Aufgaben:
[1] Was gibt laut dem Textauszug bei Codesys-basierten Steuerungen die Zykluszeit vor?
[2] Aktualisieren Sie den Textauszug von „## domiup (30“ bis hinunter zu „oliver.tonn (30 September 2022)“, und setzen Sie dabei „Temperatur“ anstelle von „Spannung“ ein.
[3] Führen Sie den Textauszug über die SPS-Programmierung im Anschluss an seinen letzten Satz weiter.

Textauszug:
'''

Ich habe mir Deinen Code gar nicht richtig angesehen.Was willst Du denn mit den While Schleifen erreichen?
Ich habe da einen Verdacht was Du vorhast und falls meine Vermutung stimmt, wird das allerdings so nicht gehen.


----------



## domiup (30 September 2022)

Vielen Dank für die Hilfe! Ich werde mich mal dran setzen. @oliver.tonn mit WHILE - Schleife hatte  ich vor gehabt die Spannung an Punkt1 zb. solange zu erhöhen bis sie den Wert von Punkt2 erreicht. Das hatte auch so funktioniert wie ich es wollte allerdings wollte ich sekündlich erhöhen, was dann nicht funktionierte.


----------



## oliver.tonn (30 September 2022)

domiup schrieb:


> Vielen Dank für die Hilfe! Ich werde mich mal dran setzen. @oliver.tonn mit WHILE - Schleife hatte  ich vor gehabt die Spannung an Punkt1 zb. solange zu erhöhen bis sie den Wert von Punkt2 erreicht. Das hatte auch so funktioniert wie ich es wollte allerdings wollte ich sekündlich erhöhen, was dann nicht funktionierte.


Nachtigall ick hör Dir trapsen. Ich sehe eine Katastrophe aufziehen. Du bist mit den Besonderheiten einer SPS vertraut? Komm bitte nicht auf die Idee in der While-Schleife einen Timer zu nutzen die den Ablauf verzögert und schmeiß diese am Besten gleich ganz raus. Ein SPS Programm wird meist zyklisch abgearbeitet und dies muss innerhalb einer definierten Zeit erfolgen. Bei Codesys basierten Steuerungen gibt die Zykluszeit vor, wie lange nach dem vorhergehenden Start das SPS-Programm erneut gestartet wird und alles muss vor dieser Zeit beendet sein. Ein SPS-Programm kann nicht, wie ein PC-Programm, an einer Stelle auf ein Ereignis warten, sondern muss stetig weiterlaufen.


----------



## Ralle (30 September 2022)

Du nimmst einen Timer (SE oder Impuls) und baust dir damit einen Sekundentakt. Wiele SPS (Wago evtl. auch) heben auch Standardbits für soetwas wie Takte.
Den AUsgang des Timeras schaltest du auf eine Flanke, so dass du danach jede Sekunde eine Flanke hast.

'''

Datenauszug:

'''

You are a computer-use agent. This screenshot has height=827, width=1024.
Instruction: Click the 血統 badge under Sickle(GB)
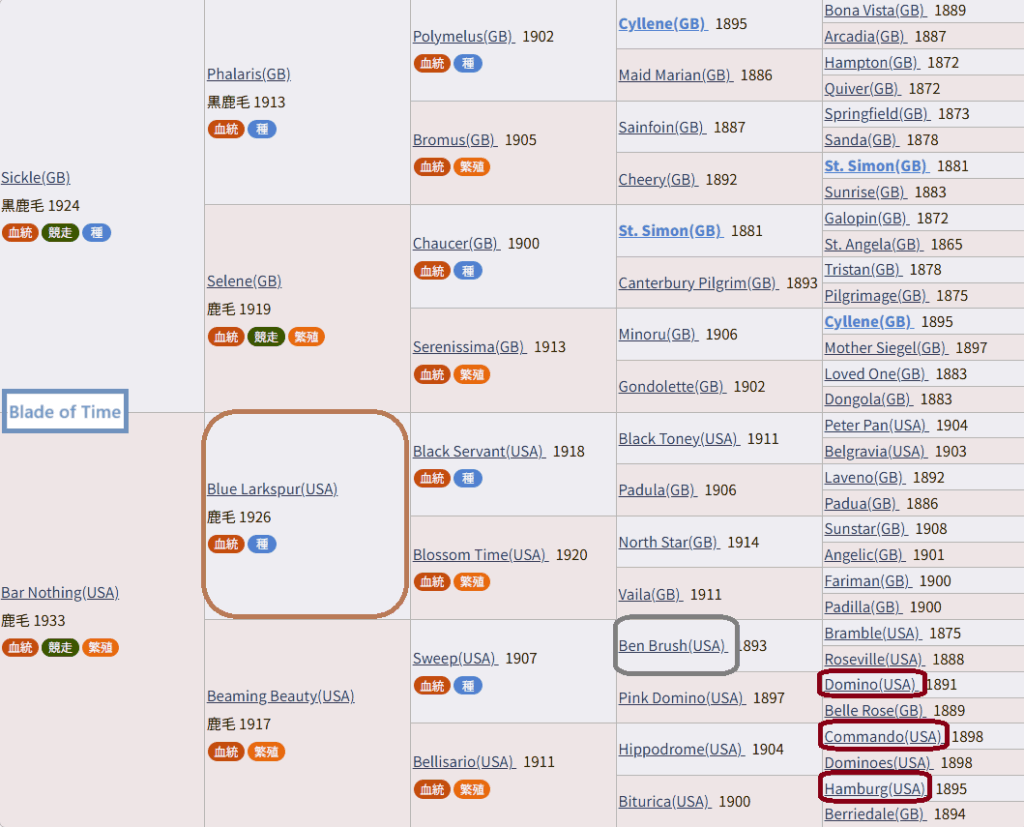[20, 233]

'''

Antwortübersicht:
[1] Sie gibt vor, wie lange nach dem vorhergehenden Start das SPS-Programm erneut gestartet wird.

[2]
## domiup (30 September 2022)

Vielen Dank für die Hilfe! Ich werde mich mal dran setzen. @oliver.tonn mit WHILE - Schleife hatte  ich vor gehabt die Temperatur an Punkt1 zb. solange zu erhöhen bis sie den Wert von Punkt2 erreicht. Das hatte auch so funktioniert wie ich es wollte allerdings wollte ich sekündlich erhöhen, was dann nicht funktionierte.


----------



## oliver.tonn (30 September 2022)

[3]
Mit dieser Flanke kannst du dann deine Werte hochzählen.

`If #SekundenFlanke Then
   #MeinWert  := MeinWert + 1;
End_IF;`

In der Schrittkette dann:

`If #MeinWert > rPunkt1 then
   usiState := ...
End_IF`

So in dieser Art.
Willst du schneller hochzählen, dann den Timer kleiner machen (Auchtung, er darf nicht zu klein werden) oder du zählst nicht 1 hoch sondern z.Bsp. 10.


----------



## domiup (30 September 2022)

@oliver.tonn bin ein SPS Neuling und habe es durch Try and Error probiert 😂Habe alle Probleme lösen können. Danke für die Hilfe!


----------



## hucki (30 September 2022)

domiup schrieb:


> @oliver.tonn bin ein SPS Neuling und habe es durch Try and Error probiert 😂Habe alle Probleme lösen können. Danke für die Hilfe!


Im Interesse anderer Suchender mit einem gleichen oder ähnlichen Problem wäre es gut, wenn Du hier auch erklären/zeigen würdest, wie genau Du Dein Problem gelöst hast.


----------



## domiup (30 September 2022)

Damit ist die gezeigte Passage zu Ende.